-------- THE RECORDS
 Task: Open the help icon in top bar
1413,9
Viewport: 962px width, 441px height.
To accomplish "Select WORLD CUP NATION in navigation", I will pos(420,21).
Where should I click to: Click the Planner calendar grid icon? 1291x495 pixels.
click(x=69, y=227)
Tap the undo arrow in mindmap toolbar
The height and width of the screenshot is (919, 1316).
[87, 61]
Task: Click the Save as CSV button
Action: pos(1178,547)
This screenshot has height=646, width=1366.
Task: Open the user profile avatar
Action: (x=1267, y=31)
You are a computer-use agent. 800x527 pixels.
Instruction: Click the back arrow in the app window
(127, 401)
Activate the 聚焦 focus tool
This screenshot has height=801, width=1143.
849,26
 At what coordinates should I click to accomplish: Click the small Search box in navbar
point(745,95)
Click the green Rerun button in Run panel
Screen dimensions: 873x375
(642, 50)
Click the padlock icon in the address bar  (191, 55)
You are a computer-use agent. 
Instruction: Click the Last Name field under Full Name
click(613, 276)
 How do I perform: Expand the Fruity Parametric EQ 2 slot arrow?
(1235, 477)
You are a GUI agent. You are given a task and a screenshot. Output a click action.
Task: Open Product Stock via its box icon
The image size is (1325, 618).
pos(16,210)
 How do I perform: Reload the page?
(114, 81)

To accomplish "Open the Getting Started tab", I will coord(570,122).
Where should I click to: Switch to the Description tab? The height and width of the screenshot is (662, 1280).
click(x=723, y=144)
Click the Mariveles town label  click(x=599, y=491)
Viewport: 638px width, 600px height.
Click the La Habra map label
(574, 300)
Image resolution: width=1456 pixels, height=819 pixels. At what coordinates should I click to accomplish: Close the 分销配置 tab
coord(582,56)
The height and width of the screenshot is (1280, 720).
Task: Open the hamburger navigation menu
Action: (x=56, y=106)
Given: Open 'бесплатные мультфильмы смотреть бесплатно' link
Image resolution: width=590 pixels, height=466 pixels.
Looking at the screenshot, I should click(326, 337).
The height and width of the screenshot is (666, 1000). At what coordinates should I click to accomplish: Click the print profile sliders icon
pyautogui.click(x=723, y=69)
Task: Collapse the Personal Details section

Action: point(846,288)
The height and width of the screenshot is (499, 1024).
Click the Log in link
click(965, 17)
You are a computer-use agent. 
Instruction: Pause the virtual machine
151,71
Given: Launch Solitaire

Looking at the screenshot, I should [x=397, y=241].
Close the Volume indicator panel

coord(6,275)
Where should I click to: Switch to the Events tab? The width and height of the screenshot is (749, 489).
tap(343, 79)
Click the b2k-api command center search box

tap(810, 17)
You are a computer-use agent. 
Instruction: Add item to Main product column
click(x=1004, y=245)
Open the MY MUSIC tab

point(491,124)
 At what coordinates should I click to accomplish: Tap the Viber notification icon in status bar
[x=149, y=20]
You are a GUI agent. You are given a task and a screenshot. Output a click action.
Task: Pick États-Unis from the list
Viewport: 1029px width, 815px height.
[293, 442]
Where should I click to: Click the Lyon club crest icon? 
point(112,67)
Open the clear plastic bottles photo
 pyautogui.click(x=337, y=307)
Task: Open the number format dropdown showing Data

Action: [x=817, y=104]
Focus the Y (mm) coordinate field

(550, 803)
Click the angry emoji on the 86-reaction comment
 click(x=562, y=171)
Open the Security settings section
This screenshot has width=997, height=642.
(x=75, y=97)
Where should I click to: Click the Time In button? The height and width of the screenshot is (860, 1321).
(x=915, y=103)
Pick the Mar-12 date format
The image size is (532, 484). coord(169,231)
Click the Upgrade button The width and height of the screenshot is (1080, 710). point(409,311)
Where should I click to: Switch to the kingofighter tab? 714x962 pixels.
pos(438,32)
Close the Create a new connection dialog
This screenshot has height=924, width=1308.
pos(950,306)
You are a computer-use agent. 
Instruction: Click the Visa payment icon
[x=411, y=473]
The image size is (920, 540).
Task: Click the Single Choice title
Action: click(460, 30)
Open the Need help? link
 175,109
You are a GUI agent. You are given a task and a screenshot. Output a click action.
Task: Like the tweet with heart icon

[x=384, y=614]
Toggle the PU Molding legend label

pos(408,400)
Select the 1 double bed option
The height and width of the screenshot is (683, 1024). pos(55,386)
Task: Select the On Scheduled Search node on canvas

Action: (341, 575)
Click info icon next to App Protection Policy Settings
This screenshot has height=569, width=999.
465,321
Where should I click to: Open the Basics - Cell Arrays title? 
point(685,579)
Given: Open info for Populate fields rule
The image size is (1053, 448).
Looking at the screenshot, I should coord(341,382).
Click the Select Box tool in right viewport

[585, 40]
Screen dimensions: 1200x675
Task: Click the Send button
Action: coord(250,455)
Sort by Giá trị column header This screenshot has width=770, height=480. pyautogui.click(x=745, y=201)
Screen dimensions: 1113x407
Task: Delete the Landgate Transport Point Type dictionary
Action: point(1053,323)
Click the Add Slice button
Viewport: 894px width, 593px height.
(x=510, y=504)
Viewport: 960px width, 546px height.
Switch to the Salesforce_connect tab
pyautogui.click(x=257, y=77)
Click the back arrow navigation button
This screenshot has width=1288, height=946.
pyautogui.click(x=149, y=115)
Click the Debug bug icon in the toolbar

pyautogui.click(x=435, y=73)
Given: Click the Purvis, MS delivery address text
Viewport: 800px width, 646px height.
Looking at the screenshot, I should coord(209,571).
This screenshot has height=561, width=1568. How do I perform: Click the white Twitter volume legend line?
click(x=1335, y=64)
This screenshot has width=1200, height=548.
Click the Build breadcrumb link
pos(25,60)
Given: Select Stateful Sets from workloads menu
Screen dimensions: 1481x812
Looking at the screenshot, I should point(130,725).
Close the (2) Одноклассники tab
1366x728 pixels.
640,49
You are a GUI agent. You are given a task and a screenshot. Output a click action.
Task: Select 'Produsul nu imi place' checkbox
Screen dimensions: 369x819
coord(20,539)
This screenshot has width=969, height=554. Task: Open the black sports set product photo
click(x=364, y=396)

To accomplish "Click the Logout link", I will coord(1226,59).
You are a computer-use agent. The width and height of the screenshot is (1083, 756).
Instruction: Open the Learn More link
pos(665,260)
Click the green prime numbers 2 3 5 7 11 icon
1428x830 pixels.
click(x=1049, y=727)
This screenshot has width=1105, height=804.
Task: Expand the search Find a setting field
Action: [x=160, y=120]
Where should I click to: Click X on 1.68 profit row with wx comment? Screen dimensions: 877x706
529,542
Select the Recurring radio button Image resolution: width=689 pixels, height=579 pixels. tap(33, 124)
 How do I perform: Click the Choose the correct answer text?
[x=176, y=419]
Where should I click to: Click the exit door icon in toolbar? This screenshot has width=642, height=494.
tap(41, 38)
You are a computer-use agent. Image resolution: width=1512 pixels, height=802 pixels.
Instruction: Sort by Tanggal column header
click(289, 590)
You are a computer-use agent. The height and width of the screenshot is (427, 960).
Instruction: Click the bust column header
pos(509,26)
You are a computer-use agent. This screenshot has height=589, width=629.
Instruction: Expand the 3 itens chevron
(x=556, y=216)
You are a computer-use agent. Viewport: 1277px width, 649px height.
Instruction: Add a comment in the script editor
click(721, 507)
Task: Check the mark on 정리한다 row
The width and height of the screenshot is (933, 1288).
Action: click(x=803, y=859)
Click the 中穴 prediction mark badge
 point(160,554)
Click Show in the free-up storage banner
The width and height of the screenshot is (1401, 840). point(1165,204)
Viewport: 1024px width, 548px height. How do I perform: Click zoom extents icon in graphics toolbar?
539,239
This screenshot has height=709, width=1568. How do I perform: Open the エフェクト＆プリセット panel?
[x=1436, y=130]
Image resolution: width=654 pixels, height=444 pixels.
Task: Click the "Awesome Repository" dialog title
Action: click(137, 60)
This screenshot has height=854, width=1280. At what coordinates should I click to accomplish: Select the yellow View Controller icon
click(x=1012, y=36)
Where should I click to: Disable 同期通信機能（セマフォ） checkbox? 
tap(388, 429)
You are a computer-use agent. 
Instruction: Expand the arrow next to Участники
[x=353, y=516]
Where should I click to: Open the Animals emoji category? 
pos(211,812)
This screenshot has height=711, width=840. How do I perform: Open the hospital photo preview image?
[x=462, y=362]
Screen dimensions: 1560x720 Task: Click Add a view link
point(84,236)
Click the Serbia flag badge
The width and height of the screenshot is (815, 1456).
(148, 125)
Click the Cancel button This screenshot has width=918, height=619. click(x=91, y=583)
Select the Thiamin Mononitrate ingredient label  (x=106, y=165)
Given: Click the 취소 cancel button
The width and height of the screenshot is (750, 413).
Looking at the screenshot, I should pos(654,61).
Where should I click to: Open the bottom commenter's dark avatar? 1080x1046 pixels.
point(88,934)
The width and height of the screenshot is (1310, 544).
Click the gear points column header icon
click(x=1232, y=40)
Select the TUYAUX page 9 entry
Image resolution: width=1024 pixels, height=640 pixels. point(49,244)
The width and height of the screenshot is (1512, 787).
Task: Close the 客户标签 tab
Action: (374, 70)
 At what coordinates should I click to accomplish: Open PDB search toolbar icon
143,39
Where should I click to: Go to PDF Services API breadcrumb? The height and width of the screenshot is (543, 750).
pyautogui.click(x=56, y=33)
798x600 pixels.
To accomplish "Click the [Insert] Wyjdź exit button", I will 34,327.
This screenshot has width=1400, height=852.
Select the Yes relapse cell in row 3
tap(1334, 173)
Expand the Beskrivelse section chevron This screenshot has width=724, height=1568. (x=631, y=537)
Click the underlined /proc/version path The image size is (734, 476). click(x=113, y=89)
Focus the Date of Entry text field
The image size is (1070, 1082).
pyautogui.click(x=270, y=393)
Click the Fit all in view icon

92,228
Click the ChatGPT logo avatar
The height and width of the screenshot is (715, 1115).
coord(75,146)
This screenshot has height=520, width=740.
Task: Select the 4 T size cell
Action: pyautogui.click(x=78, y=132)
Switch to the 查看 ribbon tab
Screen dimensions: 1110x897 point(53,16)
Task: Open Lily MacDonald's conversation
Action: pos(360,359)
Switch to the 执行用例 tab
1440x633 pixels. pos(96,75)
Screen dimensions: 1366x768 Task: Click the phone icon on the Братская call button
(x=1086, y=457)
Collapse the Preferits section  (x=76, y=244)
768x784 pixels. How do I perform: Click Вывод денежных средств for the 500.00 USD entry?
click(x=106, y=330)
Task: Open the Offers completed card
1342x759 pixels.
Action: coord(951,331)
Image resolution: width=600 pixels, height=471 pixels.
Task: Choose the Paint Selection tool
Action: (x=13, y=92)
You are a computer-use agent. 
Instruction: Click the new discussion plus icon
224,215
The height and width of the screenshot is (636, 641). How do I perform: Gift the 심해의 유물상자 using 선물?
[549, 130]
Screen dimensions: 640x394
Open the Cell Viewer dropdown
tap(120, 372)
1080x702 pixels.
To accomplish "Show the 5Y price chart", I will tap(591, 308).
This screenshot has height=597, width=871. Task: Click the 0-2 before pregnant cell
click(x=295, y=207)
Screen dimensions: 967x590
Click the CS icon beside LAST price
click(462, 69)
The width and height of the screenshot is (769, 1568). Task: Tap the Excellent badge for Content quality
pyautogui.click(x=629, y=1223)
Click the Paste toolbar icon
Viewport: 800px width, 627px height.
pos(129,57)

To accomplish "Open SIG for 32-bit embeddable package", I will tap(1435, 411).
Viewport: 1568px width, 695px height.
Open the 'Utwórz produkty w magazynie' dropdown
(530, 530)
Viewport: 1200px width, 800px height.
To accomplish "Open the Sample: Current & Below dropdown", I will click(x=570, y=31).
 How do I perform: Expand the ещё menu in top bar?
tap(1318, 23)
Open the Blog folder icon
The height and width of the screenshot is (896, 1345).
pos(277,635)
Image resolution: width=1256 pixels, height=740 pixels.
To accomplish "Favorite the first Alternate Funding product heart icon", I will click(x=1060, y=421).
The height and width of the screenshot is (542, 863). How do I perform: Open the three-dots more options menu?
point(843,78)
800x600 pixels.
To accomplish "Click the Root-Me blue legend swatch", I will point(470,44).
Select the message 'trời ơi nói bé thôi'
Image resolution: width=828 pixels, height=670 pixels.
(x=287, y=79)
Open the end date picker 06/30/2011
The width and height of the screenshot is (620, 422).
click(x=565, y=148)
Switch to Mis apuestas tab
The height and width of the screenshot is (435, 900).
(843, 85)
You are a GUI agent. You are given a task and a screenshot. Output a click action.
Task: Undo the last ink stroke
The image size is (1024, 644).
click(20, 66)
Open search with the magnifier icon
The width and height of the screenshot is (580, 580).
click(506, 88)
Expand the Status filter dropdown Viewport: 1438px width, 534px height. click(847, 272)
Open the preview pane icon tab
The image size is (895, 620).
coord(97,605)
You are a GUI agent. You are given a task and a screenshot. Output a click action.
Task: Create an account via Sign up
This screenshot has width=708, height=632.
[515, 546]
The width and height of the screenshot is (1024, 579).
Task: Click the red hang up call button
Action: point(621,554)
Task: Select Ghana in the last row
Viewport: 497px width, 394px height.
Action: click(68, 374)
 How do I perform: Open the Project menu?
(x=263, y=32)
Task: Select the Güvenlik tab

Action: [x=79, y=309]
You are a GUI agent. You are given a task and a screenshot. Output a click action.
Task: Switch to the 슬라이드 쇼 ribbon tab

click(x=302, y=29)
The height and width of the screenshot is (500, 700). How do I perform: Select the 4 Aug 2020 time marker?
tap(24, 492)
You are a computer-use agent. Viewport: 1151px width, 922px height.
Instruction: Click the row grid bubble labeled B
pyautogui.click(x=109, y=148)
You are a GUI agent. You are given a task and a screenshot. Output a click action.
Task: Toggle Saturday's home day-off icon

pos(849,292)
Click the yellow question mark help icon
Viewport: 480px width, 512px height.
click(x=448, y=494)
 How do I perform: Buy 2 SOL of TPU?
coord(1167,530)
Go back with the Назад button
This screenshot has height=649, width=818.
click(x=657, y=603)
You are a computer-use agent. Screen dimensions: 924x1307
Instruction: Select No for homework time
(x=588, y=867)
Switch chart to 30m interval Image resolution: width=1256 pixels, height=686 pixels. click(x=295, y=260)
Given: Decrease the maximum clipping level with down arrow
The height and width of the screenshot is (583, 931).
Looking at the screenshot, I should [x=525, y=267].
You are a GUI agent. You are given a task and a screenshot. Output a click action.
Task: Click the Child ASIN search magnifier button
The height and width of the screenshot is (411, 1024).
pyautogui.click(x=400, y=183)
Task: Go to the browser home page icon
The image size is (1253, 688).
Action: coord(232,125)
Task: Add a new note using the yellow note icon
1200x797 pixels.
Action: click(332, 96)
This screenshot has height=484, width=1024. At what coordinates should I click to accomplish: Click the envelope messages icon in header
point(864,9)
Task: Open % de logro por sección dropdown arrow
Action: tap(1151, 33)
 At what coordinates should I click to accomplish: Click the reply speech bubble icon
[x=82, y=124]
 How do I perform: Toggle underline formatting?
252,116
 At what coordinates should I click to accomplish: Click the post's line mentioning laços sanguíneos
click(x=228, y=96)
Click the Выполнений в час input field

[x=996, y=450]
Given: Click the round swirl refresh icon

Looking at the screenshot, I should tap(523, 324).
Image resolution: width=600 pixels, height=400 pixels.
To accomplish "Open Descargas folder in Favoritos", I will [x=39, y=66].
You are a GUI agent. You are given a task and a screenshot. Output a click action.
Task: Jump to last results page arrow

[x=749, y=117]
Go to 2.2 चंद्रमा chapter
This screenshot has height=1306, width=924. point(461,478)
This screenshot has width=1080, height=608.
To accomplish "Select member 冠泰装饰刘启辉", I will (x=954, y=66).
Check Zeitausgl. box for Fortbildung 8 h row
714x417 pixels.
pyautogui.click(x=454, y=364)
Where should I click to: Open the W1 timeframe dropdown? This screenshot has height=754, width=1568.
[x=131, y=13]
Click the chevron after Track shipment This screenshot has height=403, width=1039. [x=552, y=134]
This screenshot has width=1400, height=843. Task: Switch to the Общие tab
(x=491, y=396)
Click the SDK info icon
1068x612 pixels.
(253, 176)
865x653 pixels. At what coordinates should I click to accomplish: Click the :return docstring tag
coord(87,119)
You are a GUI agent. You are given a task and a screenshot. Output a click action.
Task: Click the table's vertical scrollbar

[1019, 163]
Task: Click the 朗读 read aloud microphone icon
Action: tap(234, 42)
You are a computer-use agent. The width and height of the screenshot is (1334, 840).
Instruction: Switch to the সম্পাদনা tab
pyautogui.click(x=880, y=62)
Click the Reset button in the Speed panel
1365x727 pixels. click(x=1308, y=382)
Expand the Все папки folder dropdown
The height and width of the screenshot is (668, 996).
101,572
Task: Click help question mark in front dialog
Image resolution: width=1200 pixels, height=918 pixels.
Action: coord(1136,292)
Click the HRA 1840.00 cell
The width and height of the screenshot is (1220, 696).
----------------
### WHAT TO PRODUCE
Bring together all lines of the entries above in which the string "Create" occurs.

### TASK RESPONSE
Close the Create a new connection dialog
Task: Create an account via Sign up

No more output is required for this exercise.